(Information given):

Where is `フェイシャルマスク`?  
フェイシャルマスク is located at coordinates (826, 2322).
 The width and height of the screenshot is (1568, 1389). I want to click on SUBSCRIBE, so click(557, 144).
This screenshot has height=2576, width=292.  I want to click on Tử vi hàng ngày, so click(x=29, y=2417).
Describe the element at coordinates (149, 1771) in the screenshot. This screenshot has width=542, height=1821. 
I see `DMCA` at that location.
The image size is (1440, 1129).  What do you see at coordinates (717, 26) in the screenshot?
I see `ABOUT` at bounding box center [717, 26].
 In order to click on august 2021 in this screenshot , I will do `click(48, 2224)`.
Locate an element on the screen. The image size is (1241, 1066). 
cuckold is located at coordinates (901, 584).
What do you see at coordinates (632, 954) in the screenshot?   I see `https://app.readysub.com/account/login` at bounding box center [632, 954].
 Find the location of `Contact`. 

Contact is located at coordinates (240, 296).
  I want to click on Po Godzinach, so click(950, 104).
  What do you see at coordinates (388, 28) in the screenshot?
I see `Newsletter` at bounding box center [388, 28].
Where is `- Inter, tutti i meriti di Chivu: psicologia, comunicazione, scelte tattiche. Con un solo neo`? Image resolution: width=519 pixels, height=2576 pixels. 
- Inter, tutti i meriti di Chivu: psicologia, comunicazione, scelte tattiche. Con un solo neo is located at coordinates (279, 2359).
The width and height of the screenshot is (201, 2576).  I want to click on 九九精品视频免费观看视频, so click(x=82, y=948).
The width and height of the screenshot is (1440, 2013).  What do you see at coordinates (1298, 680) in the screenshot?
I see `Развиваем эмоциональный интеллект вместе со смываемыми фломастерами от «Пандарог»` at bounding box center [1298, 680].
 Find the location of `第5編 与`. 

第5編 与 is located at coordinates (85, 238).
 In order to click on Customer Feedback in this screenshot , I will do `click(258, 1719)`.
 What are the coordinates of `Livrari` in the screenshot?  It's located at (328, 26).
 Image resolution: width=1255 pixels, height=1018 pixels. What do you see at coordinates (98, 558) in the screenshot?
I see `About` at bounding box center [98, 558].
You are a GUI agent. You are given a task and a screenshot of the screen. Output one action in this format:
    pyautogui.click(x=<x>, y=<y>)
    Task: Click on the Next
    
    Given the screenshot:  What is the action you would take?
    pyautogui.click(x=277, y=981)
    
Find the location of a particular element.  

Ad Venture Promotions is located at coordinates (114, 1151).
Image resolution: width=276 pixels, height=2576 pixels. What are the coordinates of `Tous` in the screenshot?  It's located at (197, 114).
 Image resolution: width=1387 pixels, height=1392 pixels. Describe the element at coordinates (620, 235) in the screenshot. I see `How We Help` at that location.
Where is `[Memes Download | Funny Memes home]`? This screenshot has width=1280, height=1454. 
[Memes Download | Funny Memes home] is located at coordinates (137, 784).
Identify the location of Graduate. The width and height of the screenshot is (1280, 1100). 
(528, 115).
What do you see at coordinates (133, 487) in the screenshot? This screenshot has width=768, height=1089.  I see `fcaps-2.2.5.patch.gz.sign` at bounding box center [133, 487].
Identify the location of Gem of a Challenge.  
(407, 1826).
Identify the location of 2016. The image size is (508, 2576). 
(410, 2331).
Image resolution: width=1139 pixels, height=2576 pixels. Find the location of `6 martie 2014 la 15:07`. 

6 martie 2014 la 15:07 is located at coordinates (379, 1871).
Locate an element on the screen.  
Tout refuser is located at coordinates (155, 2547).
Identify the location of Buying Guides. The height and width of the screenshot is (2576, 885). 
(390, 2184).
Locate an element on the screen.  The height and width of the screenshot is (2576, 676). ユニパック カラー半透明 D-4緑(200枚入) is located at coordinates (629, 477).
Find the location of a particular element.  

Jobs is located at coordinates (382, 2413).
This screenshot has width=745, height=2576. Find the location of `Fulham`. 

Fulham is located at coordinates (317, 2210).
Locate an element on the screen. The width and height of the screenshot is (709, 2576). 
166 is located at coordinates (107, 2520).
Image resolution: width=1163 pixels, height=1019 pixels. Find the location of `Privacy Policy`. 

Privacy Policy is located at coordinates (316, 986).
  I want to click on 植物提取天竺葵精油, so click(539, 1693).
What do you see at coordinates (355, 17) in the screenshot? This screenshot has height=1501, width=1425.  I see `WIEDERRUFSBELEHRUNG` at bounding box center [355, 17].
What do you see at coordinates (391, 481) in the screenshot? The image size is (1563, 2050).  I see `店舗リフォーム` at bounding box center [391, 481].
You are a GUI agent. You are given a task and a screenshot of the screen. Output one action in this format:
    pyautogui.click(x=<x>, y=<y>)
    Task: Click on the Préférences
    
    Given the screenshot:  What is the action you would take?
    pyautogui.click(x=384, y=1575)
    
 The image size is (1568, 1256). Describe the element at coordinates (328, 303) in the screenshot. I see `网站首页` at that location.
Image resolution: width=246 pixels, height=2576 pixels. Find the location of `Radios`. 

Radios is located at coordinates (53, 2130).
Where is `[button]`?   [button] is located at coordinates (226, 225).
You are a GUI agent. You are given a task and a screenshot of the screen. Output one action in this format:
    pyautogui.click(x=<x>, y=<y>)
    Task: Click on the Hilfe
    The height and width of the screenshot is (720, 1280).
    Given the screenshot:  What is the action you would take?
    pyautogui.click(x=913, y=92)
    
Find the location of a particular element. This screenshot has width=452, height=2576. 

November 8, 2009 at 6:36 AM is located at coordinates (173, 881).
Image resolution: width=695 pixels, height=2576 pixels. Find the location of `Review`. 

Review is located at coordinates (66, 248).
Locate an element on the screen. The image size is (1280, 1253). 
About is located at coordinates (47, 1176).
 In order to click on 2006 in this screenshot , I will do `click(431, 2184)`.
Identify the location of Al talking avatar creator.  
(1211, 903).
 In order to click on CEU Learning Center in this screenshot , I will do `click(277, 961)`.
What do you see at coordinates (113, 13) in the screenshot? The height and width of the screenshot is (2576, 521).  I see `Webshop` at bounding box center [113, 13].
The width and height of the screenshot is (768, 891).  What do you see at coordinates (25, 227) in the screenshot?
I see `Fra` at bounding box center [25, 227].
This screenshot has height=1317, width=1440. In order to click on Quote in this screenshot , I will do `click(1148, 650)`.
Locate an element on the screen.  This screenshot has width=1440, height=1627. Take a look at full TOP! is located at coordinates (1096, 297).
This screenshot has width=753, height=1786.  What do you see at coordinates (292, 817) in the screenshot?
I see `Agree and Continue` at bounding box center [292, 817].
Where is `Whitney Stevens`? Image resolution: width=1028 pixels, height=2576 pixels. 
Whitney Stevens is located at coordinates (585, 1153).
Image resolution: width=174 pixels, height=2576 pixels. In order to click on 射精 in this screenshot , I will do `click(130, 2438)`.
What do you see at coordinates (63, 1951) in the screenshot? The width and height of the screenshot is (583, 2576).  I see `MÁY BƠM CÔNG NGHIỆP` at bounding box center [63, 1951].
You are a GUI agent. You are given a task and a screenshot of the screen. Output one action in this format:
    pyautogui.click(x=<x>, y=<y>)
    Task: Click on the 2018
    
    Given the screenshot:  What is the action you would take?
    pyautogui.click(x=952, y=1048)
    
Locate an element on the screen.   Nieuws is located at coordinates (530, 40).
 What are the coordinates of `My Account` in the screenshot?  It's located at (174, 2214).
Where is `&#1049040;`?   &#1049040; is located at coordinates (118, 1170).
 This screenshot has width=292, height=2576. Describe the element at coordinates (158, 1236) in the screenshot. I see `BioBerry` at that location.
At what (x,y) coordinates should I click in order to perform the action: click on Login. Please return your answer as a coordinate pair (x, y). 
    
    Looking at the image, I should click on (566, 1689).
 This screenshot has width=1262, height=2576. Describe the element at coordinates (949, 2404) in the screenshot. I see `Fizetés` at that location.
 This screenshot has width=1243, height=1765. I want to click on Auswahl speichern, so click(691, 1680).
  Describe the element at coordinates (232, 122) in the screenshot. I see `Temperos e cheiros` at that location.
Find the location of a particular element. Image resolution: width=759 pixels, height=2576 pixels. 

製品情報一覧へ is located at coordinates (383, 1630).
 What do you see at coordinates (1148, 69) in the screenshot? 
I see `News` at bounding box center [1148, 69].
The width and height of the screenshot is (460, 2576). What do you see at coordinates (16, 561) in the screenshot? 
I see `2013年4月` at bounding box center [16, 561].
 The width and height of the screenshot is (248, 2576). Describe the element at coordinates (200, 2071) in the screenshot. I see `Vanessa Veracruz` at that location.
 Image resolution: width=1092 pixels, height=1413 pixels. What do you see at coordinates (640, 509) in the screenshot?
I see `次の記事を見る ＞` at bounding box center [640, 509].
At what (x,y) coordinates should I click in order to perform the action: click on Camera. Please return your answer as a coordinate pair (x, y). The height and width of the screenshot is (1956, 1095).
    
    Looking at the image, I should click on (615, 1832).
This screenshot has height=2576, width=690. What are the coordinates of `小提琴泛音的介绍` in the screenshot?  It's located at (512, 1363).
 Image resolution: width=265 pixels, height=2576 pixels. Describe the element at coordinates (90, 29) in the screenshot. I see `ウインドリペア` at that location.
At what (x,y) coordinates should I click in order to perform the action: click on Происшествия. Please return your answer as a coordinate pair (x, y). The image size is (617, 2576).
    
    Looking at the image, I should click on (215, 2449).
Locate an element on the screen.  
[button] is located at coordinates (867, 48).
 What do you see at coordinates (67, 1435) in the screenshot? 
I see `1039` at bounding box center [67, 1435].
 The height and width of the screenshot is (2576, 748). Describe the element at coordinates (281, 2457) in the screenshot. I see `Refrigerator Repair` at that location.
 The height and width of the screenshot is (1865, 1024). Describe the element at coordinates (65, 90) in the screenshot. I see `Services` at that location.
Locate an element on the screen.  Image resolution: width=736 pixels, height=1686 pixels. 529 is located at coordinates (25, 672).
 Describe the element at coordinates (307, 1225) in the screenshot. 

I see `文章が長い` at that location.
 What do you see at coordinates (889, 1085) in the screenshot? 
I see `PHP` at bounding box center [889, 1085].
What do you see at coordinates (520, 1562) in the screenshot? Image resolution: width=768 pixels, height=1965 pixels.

(Given instruction):
Pull out every line of the rows above that contains the string "Privacy", matching its case exactly.

(Response to this task):
Image resolution: width=1163 pixels, height=1019 pixels. Find the location of `Privacy Policy`. 
Privacy Policy is located at coordinates (316, 986).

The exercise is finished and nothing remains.